PORTLAND, Ore. — Joseph Tanner was resting his arms on his surf board, his lower body dangling in the water, when something grabbed his right leg and yanked him under the waves.

In an instant, Tanner knew he was being attacked by a shark in the chilly waters off the northern Oregon coast and he wondered if he would die, he recalled Wednesday, nearly three weeks after the Oct. 10 attack.

The shark had his leg in its jaw – a bite that would measure 26 inches from his upper thigh to his ankle – and as Tanner struggled to break free, he remembered that he should try to punch the shark in the nose or poke its eye.

“I opened my eyes and there were gills in front of me. I can’t reach the nose and I can’t reach the eyeballs, so I just started hitting the gills,” he said.
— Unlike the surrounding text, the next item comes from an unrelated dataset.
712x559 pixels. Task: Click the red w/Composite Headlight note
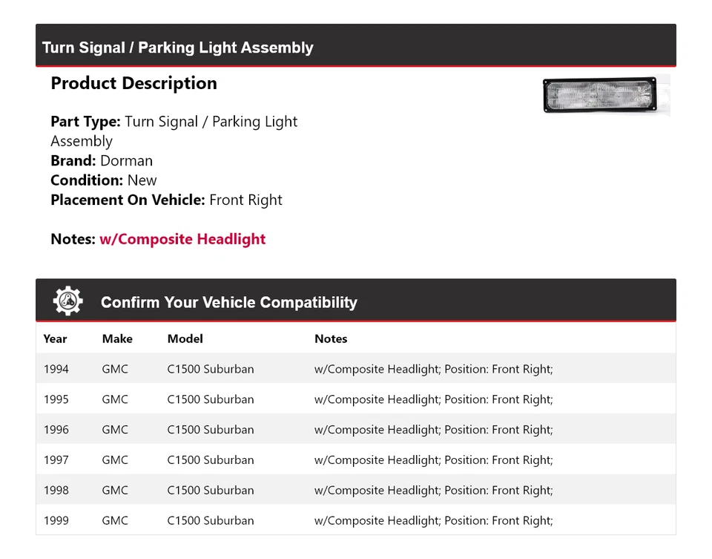pyautogui.click(x=182, y=239)
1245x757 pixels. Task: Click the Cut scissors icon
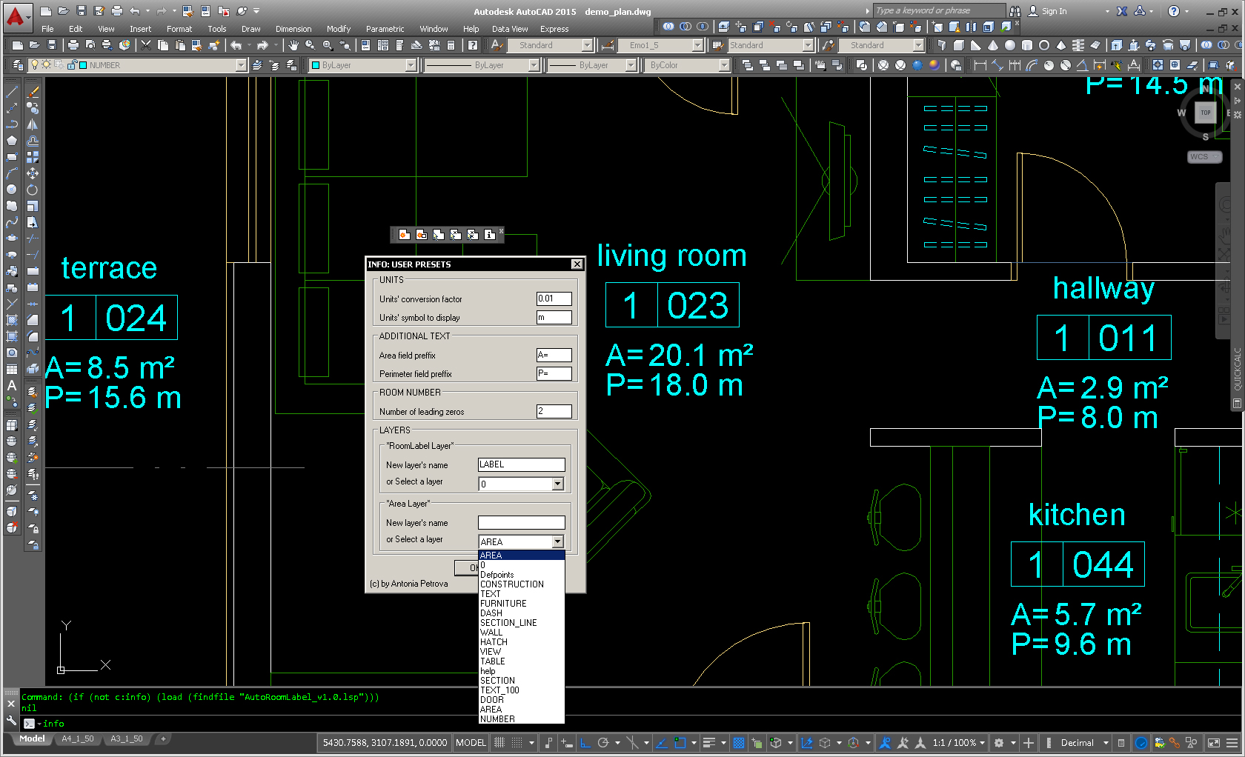point(146,45)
The shark released him and he screamed a warning to his friends, then began paddling to shore on his board. He was terrified the shark was following him, tracking him by the blood streaming from his mangled leg.

Friends later told him he paddled about 200 yards – a five-minute ordeal – before catching a wave and riding it in for the last 40 yards, he said.

“I just paddled my life away. That was probably the scariest moment, trying to get back to the shore and leaving a trail of blood,” Tanner said. “I just rolled off my board in six inches of water and people came from all over.”

Tanner, a critical care nurse at an intensive care unit, began telling his rescuers what to do. He directed them to make a tourniquet from a T-shirt and told them to cut off his wetsuit so paramedics could start an IV when they arrived.